Whether you’re selling your phone on Gumtree or eBay, or even sending it back to your network if you’re due for an upgrade, you should consider that you’re effectively passing your old phone into the hands of a stranger.
So everything (read: everything) that’s stored on your old phone and SIM card that you don’t delete could eventually be seen by someone you don’t know.
That includes saucy texts, your gran’s mobile number, pictures of your home/flat (where people could spot for potential break in points) Facebook/Twitter logins, bank details, Wi-Fi passwords, PIN numbers… the whole lot.
Life assistance company CPP recently purchased a selection of used phones and second-hands SIMs – researchers found that some 54 per cent of mobile phones and SIM cards contained sensitive personal information, or the sort which could be used to put someone at risk of credit card fraud.
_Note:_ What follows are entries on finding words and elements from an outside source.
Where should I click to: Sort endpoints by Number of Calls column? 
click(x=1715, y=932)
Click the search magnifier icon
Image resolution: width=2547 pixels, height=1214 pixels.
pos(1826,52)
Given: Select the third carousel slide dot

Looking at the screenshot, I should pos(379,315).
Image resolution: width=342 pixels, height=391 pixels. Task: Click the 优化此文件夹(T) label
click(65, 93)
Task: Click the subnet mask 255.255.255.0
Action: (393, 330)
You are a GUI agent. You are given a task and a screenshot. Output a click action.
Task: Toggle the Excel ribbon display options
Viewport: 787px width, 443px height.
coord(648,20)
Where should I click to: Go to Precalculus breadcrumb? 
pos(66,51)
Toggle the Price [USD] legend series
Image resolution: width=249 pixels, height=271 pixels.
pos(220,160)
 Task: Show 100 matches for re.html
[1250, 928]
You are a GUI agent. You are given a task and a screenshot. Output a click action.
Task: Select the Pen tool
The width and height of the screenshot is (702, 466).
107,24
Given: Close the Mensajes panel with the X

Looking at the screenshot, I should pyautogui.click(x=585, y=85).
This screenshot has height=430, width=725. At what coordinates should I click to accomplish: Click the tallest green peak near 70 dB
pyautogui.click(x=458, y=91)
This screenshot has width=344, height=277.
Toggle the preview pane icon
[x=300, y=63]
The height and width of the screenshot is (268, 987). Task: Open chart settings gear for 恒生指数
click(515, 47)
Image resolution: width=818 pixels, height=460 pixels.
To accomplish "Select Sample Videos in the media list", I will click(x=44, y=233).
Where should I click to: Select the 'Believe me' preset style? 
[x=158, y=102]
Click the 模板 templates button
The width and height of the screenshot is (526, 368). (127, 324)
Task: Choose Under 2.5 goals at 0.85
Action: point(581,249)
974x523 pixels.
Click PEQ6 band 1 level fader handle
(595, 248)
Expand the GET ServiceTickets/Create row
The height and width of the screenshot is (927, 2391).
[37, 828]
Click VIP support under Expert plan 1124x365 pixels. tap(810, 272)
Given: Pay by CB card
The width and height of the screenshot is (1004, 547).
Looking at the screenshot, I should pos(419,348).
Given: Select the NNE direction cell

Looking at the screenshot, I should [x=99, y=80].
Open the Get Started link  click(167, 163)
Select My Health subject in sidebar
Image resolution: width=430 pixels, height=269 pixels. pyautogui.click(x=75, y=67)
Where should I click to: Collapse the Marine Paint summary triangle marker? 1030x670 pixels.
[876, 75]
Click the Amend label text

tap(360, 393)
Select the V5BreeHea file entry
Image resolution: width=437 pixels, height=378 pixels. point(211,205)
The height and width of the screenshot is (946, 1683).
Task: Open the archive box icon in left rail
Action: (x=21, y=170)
CPP found 247 pieces of data in 19 of the 35 phones 27 of the 50 SIM cards it bought for the survey.
Given that people often use the same passwords for different logins, if would only take a few personal details (say, figuring out your Facebook password) for someone to log in to your Amazon or eBay account and go on a spree.
This isn’t the first time this has happened either, as CNET writer Rory Reid found out when he picked up a refurbished Nokia E65. It turns out whoever owned the phone before left a few other things besides a list of numbers and email addresses.
Close-up pictures of genitals aside, Reid said that: “Within minutes I had determined his full name, home phone number, who he banks with, his place of employment, his local pub, the places he DJs at the weekend and the name and phone number of his partner.” This was back in 2008 – it looks like people are still leaving all this kind of stuff on their old phones for people to see.
Before selling on your old phone, CPP recommends that you log out of all social networking and remote back-up apps and delete them.
You should tell your phone to ‘forget’ the Wi-Fi routers that you sign into, back up any pictures you want to keep to your computer before performing a full factory reset.
Be sure to wipe anything that’s stored to your microSD card if you’re going to be selling that on as well. CPP also recommends that you destroy your SIM card as well.